## Selected extract
------------------------------------------------------------------------
Saving Memory

Release 1.3.1.92 has reworked and fully implemented the memory saving schemes that were previously in place, although not much touted and less used.

backtrader was (and will be further) developed in machines with nice amounts of RAM and that put together with the fact that visual feedback through plotting is a nice to have and almost a must have, mde it easy for a design decision: keep everything in memory.

This decision has some drawbacks:

  • array.array which is used for data storage has to allocate and move data when some bounds are exceeded
  • Machines with low amounts of RAM may suffer
  • Connection to a live data feed which can be online for weeks/months feeded thousands of seconds/minutes resolution ticks into the system

The latter being even more important than the 1st due to another design decision which was made for backtrader:

  • Be pure Python to allow to run in embedded systems if needed be

    A scenario in the future could have backtrader connected to a 2nd machine which provides the live feed, whilst backtrader itself runs inside a Raspberry Pi or something even more limited like an ADSL Router (AVM Frit!Box 7490 with a Freetz image)
------------------------------------------------------------------------
## Dataset content

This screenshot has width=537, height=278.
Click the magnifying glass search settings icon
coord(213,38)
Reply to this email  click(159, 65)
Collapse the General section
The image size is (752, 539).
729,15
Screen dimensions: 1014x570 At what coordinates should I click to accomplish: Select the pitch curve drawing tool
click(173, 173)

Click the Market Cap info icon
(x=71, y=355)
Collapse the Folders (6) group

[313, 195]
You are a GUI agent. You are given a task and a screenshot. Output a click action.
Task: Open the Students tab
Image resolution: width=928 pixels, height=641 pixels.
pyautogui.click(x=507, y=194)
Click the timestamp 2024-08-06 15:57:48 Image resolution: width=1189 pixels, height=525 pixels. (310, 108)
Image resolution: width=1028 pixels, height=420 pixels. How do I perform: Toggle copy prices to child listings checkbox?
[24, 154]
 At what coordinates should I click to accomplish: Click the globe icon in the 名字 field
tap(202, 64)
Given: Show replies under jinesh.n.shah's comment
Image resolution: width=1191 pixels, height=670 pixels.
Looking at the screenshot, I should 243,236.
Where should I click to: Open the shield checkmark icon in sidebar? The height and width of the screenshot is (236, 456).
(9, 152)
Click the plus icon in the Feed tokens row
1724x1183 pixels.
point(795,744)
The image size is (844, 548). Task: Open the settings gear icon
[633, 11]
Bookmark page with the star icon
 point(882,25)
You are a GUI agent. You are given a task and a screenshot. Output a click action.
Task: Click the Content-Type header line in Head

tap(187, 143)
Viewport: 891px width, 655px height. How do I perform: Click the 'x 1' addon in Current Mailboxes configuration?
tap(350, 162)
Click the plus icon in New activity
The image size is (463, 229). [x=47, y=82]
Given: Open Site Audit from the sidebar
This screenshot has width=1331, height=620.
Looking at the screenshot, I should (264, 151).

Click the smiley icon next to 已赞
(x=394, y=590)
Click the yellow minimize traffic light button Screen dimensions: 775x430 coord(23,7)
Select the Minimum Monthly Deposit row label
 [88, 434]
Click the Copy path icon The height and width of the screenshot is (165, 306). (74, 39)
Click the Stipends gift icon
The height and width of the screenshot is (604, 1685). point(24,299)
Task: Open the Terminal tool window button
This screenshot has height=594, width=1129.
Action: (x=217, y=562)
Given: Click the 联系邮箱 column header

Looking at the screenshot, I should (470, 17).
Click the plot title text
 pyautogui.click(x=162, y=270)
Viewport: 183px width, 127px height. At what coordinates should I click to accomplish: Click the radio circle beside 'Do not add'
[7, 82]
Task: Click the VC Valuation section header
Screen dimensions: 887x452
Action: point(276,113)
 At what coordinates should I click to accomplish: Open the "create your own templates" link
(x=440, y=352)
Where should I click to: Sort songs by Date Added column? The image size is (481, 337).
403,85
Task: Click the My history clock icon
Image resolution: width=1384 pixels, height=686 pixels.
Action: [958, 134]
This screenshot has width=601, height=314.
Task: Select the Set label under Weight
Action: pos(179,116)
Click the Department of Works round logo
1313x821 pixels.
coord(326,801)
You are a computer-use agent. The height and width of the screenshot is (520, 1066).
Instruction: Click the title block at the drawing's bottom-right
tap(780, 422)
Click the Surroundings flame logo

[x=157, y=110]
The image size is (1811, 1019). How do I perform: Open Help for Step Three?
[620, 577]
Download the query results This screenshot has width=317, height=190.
------------------------------------------------------------------------
## What you will do
1 - Answer these from the backtrader memory-saving text:
(a) Which release reworked and fully implemented the memory saving schemes?
(b) What is used for data storage?
(c) In the future scenario described, what might backtrader itself run inside?
2 - Repeat the part of the backtrader memory-saving text between "Saving Memory" and "and less used.", inclusive.

## Responses
1 -
(a) Release 1.3.1.92
(b) array.array
(c) A Raspberry Pi or something even more limited, like an ADSL Router (AVM Frit!Box 7490 with a Freetz image)

2 -
Saving Memory

Release 1.3.1.92 has reworked and fully implemented the memory saving schemes that were previously in place, although not much touted and less used.